▸ **WHAT TO WORK ON**:
Filter the listing below down to the lines containing the word "agent".

▸ **PROVIDED RECORDS**:
=== Section Start ===

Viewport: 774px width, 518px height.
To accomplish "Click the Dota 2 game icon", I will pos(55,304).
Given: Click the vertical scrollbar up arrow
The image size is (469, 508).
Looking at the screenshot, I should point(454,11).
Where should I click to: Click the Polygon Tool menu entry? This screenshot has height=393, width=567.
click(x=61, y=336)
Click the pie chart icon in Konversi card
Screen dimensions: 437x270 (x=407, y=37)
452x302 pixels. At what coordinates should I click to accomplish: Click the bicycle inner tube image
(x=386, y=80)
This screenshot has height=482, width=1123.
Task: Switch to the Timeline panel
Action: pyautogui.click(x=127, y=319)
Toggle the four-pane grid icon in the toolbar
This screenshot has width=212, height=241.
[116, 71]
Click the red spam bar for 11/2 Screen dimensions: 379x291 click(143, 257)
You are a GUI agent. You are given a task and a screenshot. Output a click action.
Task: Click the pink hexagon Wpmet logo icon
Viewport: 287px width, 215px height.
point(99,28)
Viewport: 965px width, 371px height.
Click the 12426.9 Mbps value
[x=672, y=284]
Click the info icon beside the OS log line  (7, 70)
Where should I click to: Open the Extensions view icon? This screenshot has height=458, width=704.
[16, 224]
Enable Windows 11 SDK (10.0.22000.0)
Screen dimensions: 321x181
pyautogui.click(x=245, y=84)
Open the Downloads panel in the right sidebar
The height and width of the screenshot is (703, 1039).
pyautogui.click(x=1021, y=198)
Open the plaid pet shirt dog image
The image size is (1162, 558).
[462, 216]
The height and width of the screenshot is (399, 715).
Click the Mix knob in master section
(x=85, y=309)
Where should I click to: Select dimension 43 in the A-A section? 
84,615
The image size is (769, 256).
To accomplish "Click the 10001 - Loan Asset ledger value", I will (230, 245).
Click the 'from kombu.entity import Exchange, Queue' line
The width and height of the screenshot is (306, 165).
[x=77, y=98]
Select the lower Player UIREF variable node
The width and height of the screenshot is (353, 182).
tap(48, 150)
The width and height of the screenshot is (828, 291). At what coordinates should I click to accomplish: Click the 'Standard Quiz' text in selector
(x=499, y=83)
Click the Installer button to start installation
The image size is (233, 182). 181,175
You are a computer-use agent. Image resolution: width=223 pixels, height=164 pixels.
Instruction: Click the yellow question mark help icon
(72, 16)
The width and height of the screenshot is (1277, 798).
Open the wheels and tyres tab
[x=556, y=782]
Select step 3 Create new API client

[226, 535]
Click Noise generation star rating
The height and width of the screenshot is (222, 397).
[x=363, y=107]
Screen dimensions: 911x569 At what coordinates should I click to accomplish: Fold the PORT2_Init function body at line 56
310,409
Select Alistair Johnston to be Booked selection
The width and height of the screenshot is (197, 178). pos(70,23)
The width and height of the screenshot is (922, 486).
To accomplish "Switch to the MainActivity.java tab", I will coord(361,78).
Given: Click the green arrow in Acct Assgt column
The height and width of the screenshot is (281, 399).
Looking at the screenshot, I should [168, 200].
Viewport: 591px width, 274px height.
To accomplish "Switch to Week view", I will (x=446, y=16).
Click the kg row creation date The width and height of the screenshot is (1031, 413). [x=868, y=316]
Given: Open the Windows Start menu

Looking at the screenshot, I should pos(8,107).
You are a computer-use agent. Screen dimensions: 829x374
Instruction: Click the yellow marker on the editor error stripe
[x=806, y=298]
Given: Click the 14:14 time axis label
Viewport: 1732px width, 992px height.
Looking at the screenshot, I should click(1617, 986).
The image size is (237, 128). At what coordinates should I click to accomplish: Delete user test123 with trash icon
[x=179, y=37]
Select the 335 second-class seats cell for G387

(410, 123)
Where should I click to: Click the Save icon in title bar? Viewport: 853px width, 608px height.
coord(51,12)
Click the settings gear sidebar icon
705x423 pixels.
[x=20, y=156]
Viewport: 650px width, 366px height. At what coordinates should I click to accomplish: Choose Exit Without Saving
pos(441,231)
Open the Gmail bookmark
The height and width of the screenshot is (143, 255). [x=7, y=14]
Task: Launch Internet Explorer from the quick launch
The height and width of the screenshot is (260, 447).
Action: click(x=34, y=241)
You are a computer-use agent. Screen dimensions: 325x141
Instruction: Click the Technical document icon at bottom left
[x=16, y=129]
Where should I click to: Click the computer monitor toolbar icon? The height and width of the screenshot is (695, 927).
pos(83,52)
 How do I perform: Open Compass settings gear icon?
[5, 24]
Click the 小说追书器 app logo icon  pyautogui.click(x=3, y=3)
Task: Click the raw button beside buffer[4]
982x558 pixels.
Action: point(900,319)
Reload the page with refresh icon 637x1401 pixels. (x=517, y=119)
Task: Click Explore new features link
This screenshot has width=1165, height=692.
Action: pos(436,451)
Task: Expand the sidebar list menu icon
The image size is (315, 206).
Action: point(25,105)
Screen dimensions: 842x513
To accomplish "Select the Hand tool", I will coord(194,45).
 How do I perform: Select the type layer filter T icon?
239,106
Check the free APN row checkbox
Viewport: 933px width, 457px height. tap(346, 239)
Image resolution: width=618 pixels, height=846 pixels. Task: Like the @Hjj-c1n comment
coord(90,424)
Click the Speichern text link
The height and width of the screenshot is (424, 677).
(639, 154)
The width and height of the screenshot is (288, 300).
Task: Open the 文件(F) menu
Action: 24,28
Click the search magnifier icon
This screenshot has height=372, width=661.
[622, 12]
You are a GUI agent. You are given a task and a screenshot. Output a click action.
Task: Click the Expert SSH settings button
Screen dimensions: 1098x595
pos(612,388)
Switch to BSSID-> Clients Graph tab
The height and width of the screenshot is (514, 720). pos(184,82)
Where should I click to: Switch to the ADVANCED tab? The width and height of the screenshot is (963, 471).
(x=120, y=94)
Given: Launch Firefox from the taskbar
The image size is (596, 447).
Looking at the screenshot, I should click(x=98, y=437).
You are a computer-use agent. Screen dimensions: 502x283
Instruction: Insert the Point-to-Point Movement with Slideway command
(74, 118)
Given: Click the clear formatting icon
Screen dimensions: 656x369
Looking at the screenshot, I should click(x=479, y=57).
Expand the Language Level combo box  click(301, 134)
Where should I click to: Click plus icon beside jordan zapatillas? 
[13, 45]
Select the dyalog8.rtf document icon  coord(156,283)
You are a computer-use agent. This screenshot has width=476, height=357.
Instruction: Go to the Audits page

=== Section End ===

▸ **COMPLETED EXERCISE**:
You are a GUI agent. You are given a task and a screenshot. Output a click action.
You are a computer-use agent. Image resolution: width=223 pixels, height=164 pixels.
You are a computer-use agent. Screen dimensions: 829x374
You are a computer-use agent. Screen dimensions: 325x141
You are a GUI agent. You are given a task and a screenshot. Output a click action.
You are a computer-use agent. Screen dimensions: 502x283
You are a computer-use agent. This screenshot has width=476, height=357.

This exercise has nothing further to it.